Given request —
Can you reproduce the lines starting with the line that contains "Where should I" and going on through the line that contains "Action: click(42, 839)", both included, exactly as they are?

----- Provided entries

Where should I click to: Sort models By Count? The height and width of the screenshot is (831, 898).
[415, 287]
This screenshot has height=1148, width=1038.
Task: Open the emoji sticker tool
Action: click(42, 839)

----------
----- Provided entries

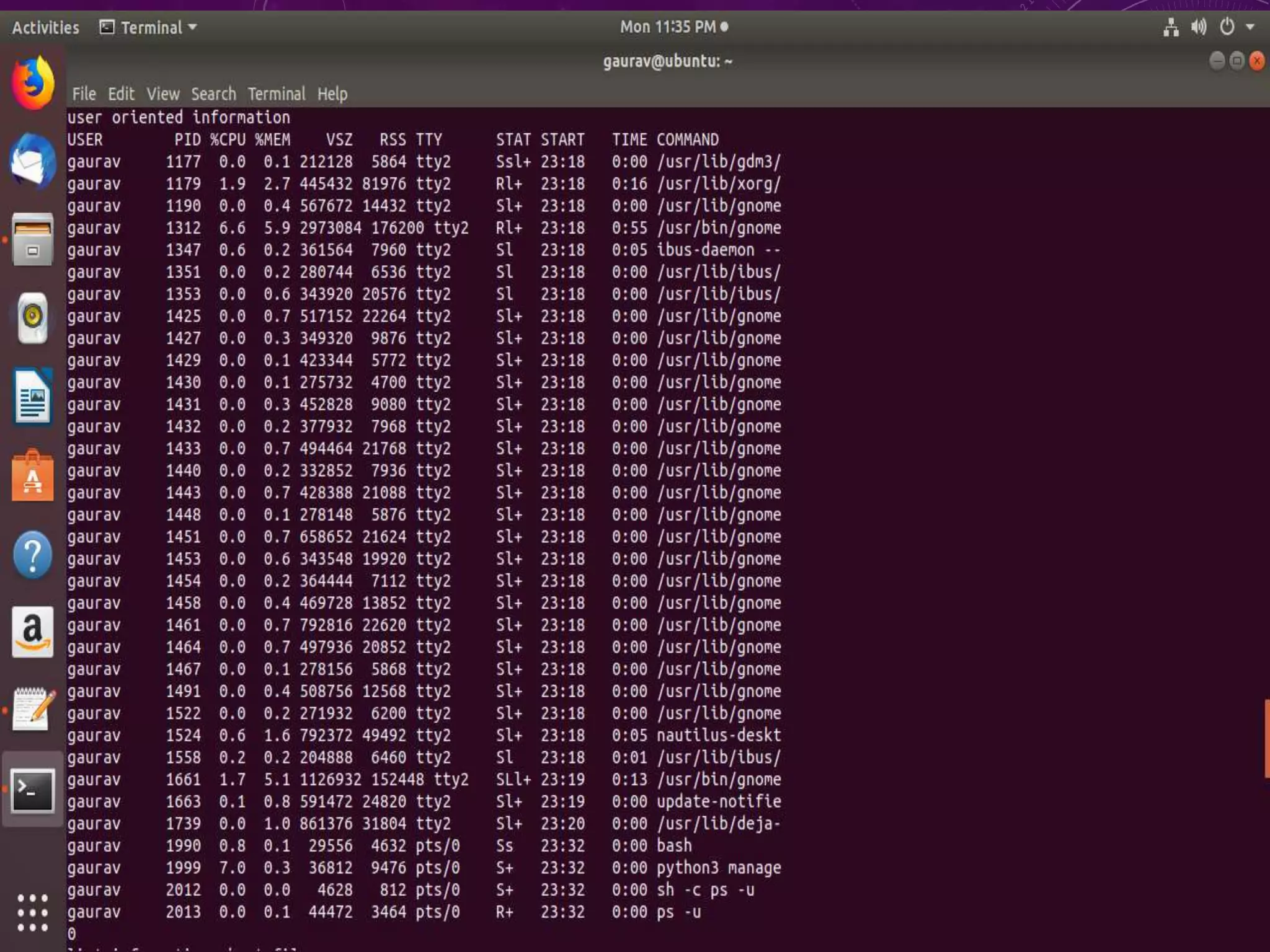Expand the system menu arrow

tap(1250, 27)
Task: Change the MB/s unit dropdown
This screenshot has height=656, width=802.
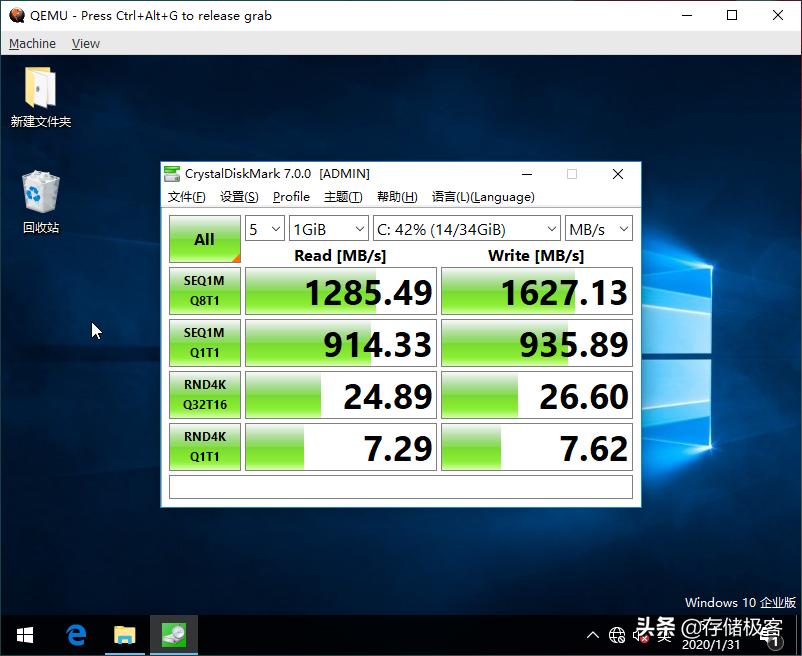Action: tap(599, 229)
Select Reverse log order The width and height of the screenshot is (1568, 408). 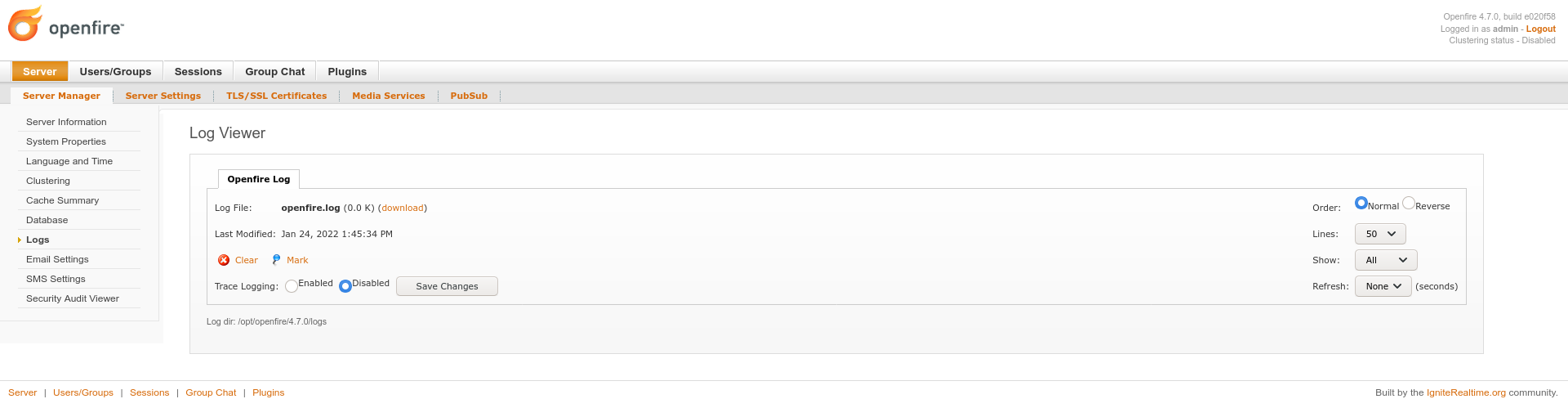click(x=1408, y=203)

----------

Expected answer —
Where should I click to: Sort models By Count? The height and width of the screenshot is (831, 898).
[415, 287]
This screenshot has height=1148, width=1038.
Task: Open the emoji sticker tool
Action: click(42, 839)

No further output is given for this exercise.